Now, when I say "won", I don't mean it in the way one wins a head-to-head election in the US.  Instead, as I understand, in New Zealand's system, members of parliament are elected from lists of candidates and the ones with the most votes gain parliamentary seats.  Some of them, anyway:  Some seats are awarded proportionally by parties (New Zealanders get two votes, one for a candidate and one for a party.) and a few seats are reserved for Maori residents.

So, you can say that she won the right to become a member of Parliament, a post she holds along with those of Minister for Women as well as Associate Minister for Health and Associate Minister for Transport. All of that, one imagines, wouldn't leave her much time to train. But, still, she cycles---which brings me to what she has in common with Miji.
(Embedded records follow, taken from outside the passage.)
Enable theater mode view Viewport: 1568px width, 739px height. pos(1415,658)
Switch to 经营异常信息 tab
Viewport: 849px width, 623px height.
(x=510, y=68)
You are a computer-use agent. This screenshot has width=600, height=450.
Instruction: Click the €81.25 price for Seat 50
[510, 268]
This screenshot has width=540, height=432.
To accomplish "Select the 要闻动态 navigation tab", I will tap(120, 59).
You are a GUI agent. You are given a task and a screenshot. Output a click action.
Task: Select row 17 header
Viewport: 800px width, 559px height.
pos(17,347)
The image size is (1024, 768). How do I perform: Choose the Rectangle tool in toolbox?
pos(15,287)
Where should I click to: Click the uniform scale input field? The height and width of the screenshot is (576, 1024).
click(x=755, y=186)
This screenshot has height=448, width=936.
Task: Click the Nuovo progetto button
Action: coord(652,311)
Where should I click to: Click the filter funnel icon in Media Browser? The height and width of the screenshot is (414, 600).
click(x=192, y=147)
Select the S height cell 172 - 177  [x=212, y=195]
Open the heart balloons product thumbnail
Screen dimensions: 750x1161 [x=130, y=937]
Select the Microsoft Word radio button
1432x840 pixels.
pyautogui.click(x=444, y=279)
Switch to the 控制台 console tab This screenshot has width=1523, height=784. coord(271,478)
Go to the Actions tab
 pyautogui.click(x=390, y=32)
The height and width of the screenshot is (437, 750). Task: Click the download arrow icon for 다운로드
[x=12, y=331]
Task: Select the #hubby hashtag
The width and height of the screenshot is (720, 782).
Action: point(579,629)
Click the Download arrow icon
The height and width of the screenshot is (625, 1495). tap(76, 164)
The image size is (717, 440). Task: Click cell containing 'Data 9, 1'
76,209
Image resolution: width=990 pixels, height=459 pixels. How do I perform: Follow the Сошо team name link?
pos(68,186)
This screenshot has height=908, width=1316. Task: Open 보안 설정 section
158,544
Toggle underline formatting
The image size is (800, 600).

Well, they both continued to ride during their pregnancies.  In Miji's time, doctors were still counseling pregnant women to forego all physical activity, so continuing her training regimen was still fairly radical in the 1970s.  Today, of course, doctors are more likely to encourage pregnant women to exercise as much as they can, even if they have to modify whatever regiments they followed before.

Which brings me to something that was considered really "far-out" (to use a '70's expression) in Miji's time, and is still seen as fairly unusual today: Both women rode their bikes to the hospital where they would deliver their newborns. Yesterday, Julie Anne, who is 42 weeks pregnant, arrived at the Auckland hospital where she will be induced.  Once her child arrives, she will become the second New Zealand government official to give birth this year, following Prime Minister Jacinda Ardern in June.




Oh, I can offer one other cycling-related connection between Miji and Julie Anne:  They were both modest about cycling to their deliveries.  The New Zealander demurred that her route was "mostly downhill."  Donald Huschle, who left the comment on my post about Miji, recalled that, whenever anyone mentioned her ride to the delivery room, she would point out, "Well, I didn't ride home."

Now, if Julie Anne Genter--who was born and raised in the USA--can ride home, she'll've done something neither Miji nor Jacinda did.  As if she hasn't already done enough things that most people don't do!

20 August 2013

A New Zealander Gets It

I found it interesting to read this New Zealander's take on cycling in New York City.

Author Stephen Lacey came before the launch of the Bike Share program, but he identifies some of the things that will be necessary to its success--and to make New York a more generally bike-friendly city.

The greatest hazard, he says, are pedestrians.  The problem is that they sometimes wander into bikelanes or try to cross them at mid-block. Also, runners as well as skateboarders and rollerbladers often use bike lanes as their tracks, where they indiscriminately step, turn or flip in front of cyclists who have no room to maneuver.

He attributes this state of affairs to something I've mentioned on other posts in this blog: the lack of what I like to call "the human infrastructure" of cycling.  We can build all of the lanes we want and expand bike share programs, but they won't make this or any other city more hospitable for cyclists if pedestrians, drivers and others who share public spaces aren't aware of, or choose to disregard, cyclists.  That awareness and courtesy is the real difference, I believe, between the more bike-friendly capitals of Europe and cities like New York. 



Finally, Lacey noticed another difference that I have also seen as a result of having traveled:  New York cyclists, he says, don't have the "cafe culture" that cyclists in his home country (and, I've noticed, much of Europe) enjoy.  "We didn't see any road riders meeting in groovy espresso shops in Manhattan or Brooklyn for an apres-ride caffeine fix, " he says.  

While there are a few bike shops that include coffee and snack bars, and some "groovy" cafes that try to attract and accommodate cyclists, I think he's right in noticing that there isn't a culture around such things, just as people don't grow up with an awareness of how to interact with bicycles.  

Hmm...Could having more cycle cafes--or more cyclists congregating in cafes--be the thing we need to create a human infrastructure of cycling?